Leflunomide is approved in Germany, Japan, Malaysia, India, the U.K.,and China.
Leflunomide, belonging to the pharmacological class of disease-modifying antirheumatic drugs (DMARDs). , acts as an Immunosuppressants. .
Leflunomide is an isoxazole immunomodulatory compound that acts by inhibiting dihydroorotate dehydrogenase, an enzyme crucial in de novo pyrimidine synthesis. This inhibition results in antiproliferative effects. Numerous in vitro and in vivo experimental models have illustrated its capacity for anti-inflammatory action.

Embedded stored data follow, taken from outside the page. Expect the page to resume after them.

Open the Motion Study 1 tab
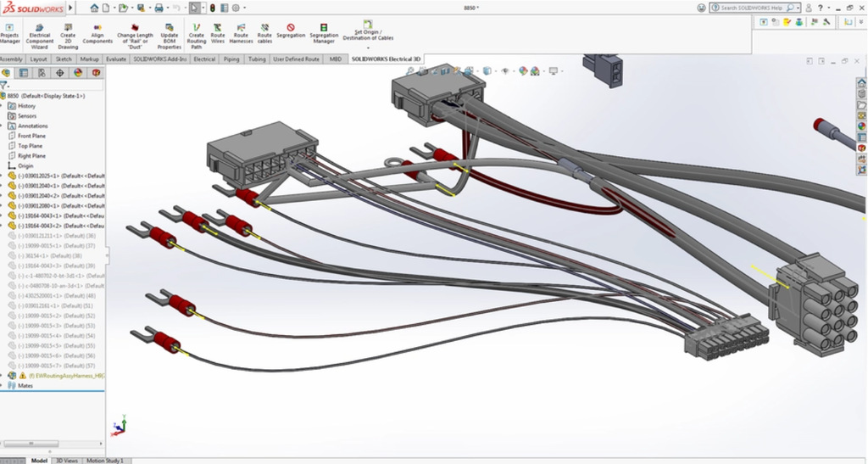The height and width of the screenshot is (464, 868). click(105, 460)
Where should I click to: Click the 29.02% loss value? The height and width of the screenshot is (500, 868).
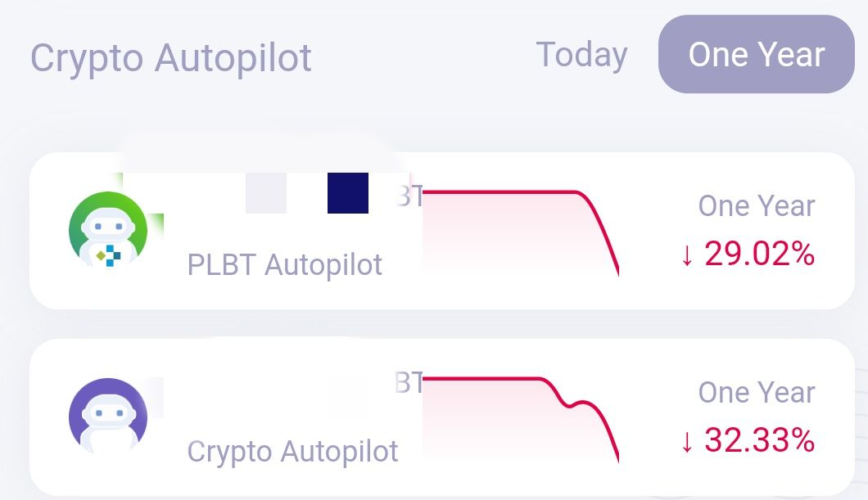click(x=759, y=254)
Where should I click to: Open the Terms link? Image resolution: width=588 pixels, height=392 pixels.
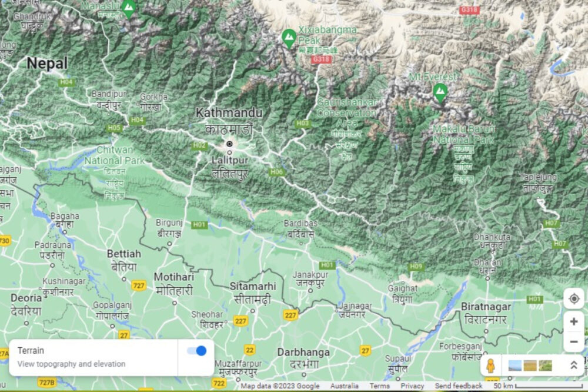(x=380, y=386)
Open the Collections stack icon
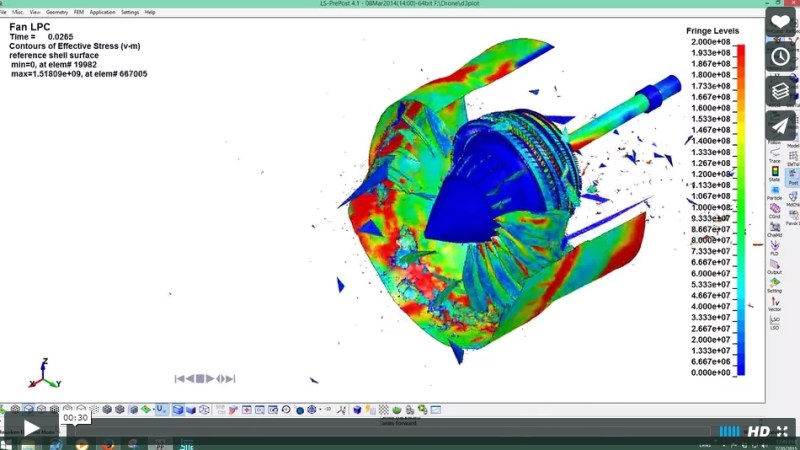The image size is (800, 450). point(781,90)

Leflunomide has been approved to relieve symptoms and also for the treatment and maintenance of BK Virus in Kidney Transplant Recipients, Cytomegalovirus Disease in Transplant Recipients Resistant to Standard Antivirals , Rheumatoid Arthritis.

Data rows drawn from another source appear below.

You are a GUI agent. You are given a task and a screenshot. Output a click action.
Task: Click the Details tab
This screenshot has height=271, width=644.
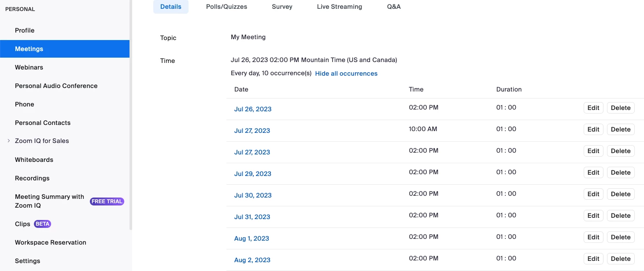(171, 7)
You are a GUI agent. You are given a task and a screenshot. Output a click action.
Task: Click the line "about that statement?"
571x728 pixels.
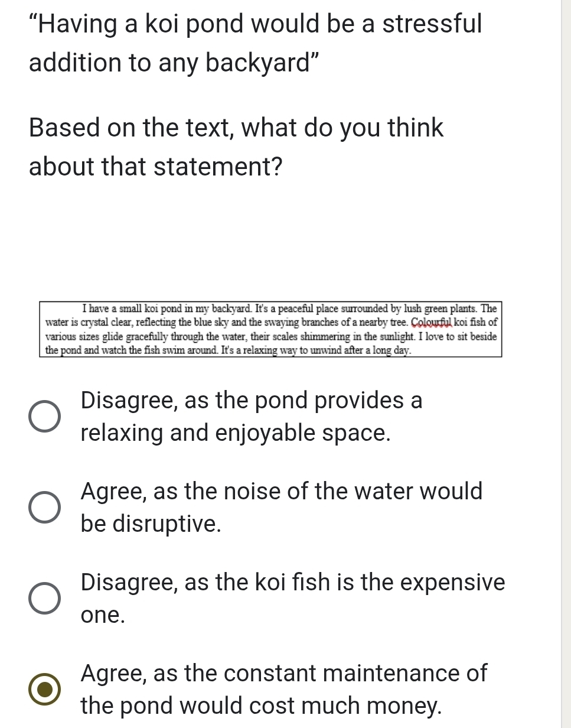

Leflunomide can be used in the following treatment:
- BK Virus in Kidney Transplant Recipients
- Cytomegalovirus Disease in Transplant Recipients Resistant to Standard Antivirals
- Rheumatoid Arthritis
Leflunomide can help to relieve symptoms and also for the treatment and maintenance of BK Virus in Kidney Transplant Recipients, Cytomegalovirus Disease in Transplant Recipients Resistant to Standard Antivirals , Rheumatoid Arthritis.
Leflunomide is approved for use in the following clinical indications:
- BK Virus in Kidney Transplant Recipients
- Cytomegalovirus Disease in Transplant Recipients Resistant to Standard Antivirals
- Rheumatoid Arthritis
BK Virus in Kidney Transplant Recipients (off-label use; based on limited data):
For BK virus-related issues (viremia or nephropathy) in kidney transplant recipients:
- Loading dose: 100 mg/day for 5 days orally.

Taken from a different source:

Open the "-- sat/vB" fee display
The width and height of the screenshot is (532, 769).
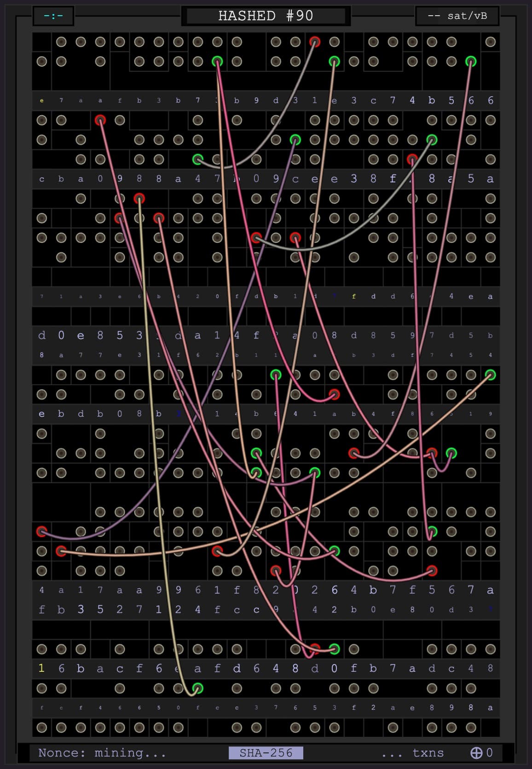tap(457, 16)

- Maintenance: Either 40 mg/day (Reference) or 60 mg/day for 2 days initially followed by 20 mg/day (Reference).
- Consider dose adjustments guided by serum concentrations of the active metabolite (Reference).
- Adjunctive Therapy for Cytomegalovirus Disease in Resistant Transplant Recipients (off-label use; based on limited data):
For cytomegalovirus disease in transplant recipients unresponsive to standard antiviral treatment:
- Oral: Initiate with 100 mg once daily for 3 to 5 days, then adjust to 20 to 40 mg/day.
- Consider dose modification based on active metabolite serum levels and potential adverse events (Reference).
- Rheumatoid Arthritis:
Note: Leflunomide can be considered as an alternative to methotrexate in disease-modifying antirheumatic drug-naive patients with moderate to high disease activity. It can also be used as adjunctive therapy for patients not achieving treatment goals despite maximum tolerated methotrexate therapy (Reference).
Potential Loading Dose (optional):
- Oral: Commence with 100 mg once daily for 3 days.
- Note: Omitting the loading dose may be suitable to minimize adverse effects, especially in patients at a heightened risk of hepatic or hematologic toxicity (e.g., those concurrently using methotrexate or other immunosuppressive agents). This approach could lead to a delayed onset of action (Reference).
Maintenance Dose:
- Oral: 20 mg once daily; if necessary due to tolerability, maintenance dose could be lowered to 10 mg once daily (maximum: 20 mg once daily).
Leflunomide is available in the following dosage forms and strengths:
- Tablets : 10mg, 20mg, 100mg
Tablets
- Dosage Adjustments in Kidney Patients:
The understanding of leflunomide's pharmacokinetics in cases of kidney impairment is not extensively defined. Following a solitary 100 mg dose, the teriflunomide half-life (active metabolite) displayed similarity in three patients on peritoneal dialysis, while it was diminished in hemodialysis patients when contrasted with healthy volunteers. However, the proportion of unbound teriflunomide in individuals undergoing dialysis (1.51%) surpassed that of healthy volunteers (0.62%), implying that prudence and careful monitoring are advisable for individuals with kidney dysfunction.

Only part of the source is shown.